» Task goal:
In the records below, take the lines from the one containing "Given: Open the BLACK DESERT home title" through the one containing "will (98, 263).", both included. Write them out as a numbered list, leaving out any blank lines.

^^^^^^^^^^^^^^^^

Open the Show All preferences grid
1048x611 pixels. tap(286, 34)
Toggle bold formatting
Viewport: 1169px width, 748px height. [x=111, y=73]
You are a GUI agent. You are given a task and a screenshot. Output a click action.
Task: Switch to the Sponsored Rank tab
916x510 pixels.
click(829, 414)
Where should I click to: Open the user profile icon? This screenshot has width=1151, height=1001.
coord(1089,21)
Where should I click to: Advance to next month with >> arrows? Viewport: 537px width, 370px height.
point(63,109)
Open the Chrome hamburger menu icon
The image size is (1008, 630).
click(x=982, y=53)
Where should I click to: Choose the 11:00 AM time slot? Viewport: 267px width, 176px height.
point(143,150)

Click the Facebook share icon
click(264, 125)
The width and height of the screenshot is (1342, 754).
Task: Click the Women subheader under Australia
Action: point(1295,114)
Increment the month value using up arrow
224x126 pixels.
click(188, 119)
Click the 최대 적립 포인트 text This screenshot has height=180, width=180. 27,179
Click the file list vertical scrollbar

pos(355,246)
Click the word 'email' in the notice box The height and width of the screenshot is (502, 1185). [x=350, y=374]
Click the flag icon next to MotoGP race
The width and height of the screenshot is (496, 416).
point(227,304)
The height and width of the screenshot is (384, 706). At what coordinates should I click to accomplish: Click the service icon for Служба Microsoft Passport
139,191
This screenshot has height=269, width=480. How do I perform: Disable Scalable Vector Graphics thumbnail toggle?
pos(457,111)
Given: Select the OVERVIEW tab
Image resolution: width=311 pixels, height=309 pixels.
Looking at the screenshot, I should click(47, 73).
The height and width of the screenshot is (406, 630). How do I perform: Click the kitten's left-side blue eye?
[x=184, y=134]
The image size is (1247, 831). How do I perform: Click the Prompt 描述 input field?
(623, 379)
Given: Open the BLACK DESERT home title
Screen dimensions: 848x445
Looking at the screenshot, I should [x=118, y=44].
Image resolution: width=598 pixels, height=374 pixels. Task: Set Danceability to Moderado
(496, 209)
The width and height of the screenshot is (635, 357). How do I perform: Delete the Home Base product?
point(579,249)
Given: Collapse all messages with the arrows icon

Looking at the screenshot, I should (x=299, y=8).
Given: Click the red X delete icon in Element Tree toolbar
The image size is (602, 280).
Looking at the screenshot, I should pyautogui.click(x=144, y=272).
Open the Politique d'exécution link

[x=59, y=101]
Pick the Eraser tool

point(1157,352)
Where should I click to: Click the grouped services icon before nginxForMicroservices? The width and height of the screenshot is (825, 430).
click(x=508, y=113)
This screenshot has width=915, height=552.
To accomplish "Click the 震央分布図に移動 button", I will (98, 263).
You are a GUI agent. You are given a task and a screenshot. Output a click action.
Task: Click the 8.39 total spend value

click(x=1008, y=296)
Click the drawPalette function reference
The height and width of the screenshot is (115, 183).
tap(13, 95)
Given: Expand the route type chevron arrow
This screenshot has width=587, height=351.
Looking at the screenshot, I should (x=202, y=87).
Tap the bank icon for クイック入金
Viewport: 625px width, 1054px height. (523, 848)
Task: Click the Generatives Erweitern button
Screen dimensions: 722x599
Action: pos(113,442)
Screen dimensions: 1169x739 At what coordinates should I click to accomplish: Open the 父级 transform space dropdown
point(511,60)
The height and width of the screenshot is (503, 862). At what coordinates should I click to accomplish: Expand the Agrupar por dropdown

^^^^^^^^^^^^^^^^

» Solved exercise:
1. Given: Open the BLACK DESERT home title
2. Screen dimensions: 848x445
3. Looking at the screenshot, I should [x=118, y=44].
4. Image resolution: width=598 pixels, height=374 pixels. Task: Set Danceability to Moderado
5. (496, 209)
6. The width and height of the screenshot is (635, 357). How do I perform: Delete the Home Base product?
7. point(579,249)
8. Given: Collapse all messages with the arrows icon
9. Looking at the screenshot, I should (x=299, y=8).
10. Given: Click the red X delete icon in Element Tree toolbar
11. The image size is (602, 280).
12. Looking at the screenshot, I should pyautogui.click(x=144, y=272).
13. Open the Politique d'exécution link
14. [x=59, y=101]
15. Pick the Eraser tool
16. point(1157,352)
17. Where should I click to: Click the grouped services icon before nginxForMicroservices? The width and height of the screenshot is (825, 430).
18. click(x=508, y=113)
19. This screenshot has width=915, height=552.
20. To accomplish "Click the 震央分布図に移動 button", I will (98, 263).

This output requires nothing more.